In re Interest of Lilly S. & Vincent S.
298 Neb. 306
| Neb. | 2017Background
- Parents Kenny and Ashley S. have two children: Lilly (b. 2006) and Vincent (b. 2012). The State filed a § 43-247(3)(a) petition alleging the children lacked proper parental care due to parental faults/habits (domestic violence and substance use).
- Ashley admitted (entered a plea) to allegations concerning domestic violence and that the children were at risk; the juvenile court adjudicated the children as to Ashley on that basis.
- At Kenny’s adjudication hearing, Ashley testified she had been pushed by Kenny once during an incident when the children were not present; Kenny invoked his Fifth Amendment right regarding substance use, and many State questions were objected to/sustained.
- The juvenile court took judicial notice of (1) the adjudication as to Ashley and (2) the factual basis of Ashley’s plea, and adjudicated the children as to Kenny based on domestic violence; it dismissed substance-abuse allegations as to Kenny.
- The court proceeded immediately to disposition as to Kenny, ordering evaluations and domestic-violence programming, but Kenny was not given prior notice of the dispositional hearing.

◆ **Information supplied**
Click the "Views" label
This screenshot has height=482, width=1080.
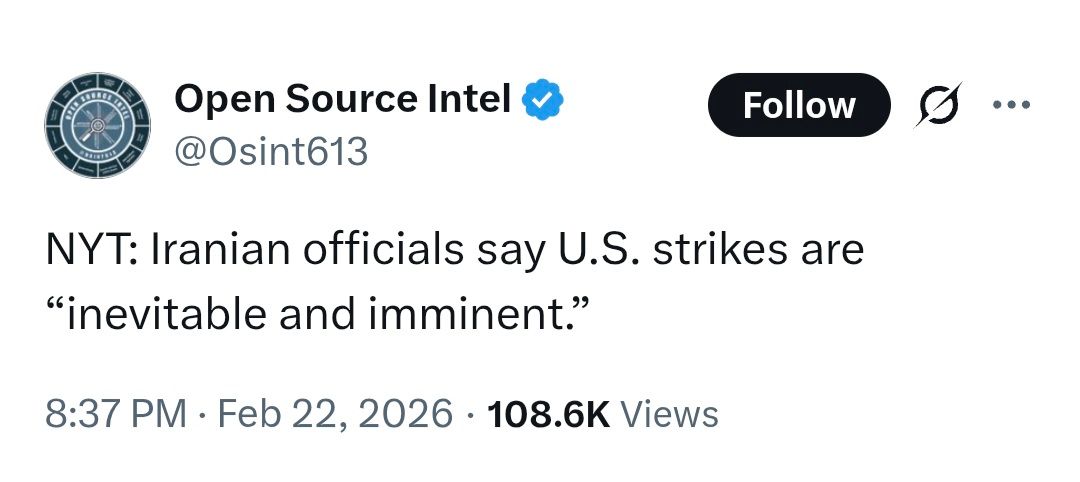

◆ **Problem set**
1: Reproduce the case summary word for word, starting with "- Ashley admitted" and going on through "the dispositional hearing.".
2: According to the case summary, on what basis did the juvenile court adjudicate the children as to Ashley? Answer in one to three sentences.

◆ **Per-task outputs**
1:
- Ashley admitted (entered a plea) to allegations concerning domestic violence and that the children were at risk; the juvenile court adjudicated the children as to Ashley on that basis.
- At Kenny’s adjudication hearing, Ashley testified she had been pushed by Kenny once during an incident when the children were not present; Kenny invoked his Fifth Amendment right regarding substance use, and many State questions were objected to/sustained.
- The juvenile court took judicial notice of (1) the adjudication as to Ashley and (2) the factual basis of Ashley’s plea, and adjudicated the children as to Kenny based on domestic violence; it dismissed substance-abuse allegations as to Kenny.
- The court proceeded immediately to disposition as to Kenny, ordering evaluations and domestic-violence programming, but Kenny was not given prior notice of the dispositional hearing.

2: Ashley entered a plea admitting the allegations about domestic violence and that the children were at risk. The juvenile court adjudicated the children as to her on that basis.